EXERCISE REQUIREMENTS
Scan the records below for the line containing "This screenshot has height=653, width=1010." and the line containing "Task: Click the green state color swatch". Copy both, plus every line between, exactly.

PROVIDED RECORDS
#####

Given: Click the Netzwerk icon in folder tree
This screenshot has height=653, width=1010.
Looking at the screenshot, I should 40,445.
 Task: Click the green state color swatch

#####

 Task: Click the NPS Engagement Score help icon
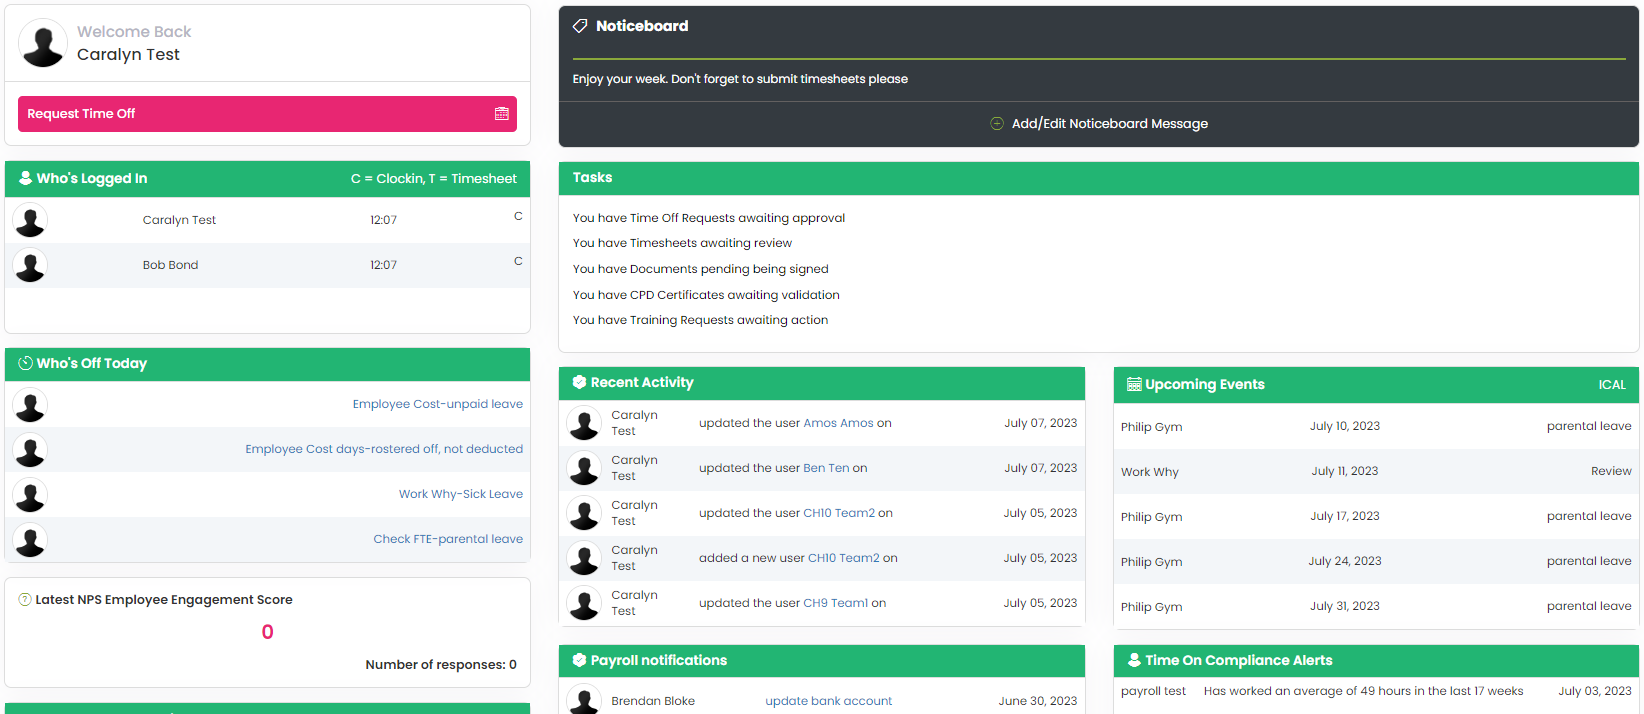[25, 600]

#####

SOLUTION FOR THIS PROBLEM
This screenshot has height=653, width=1010.
Looking at the screenshot, I should 40,445.
 Task: Click the green state color swatch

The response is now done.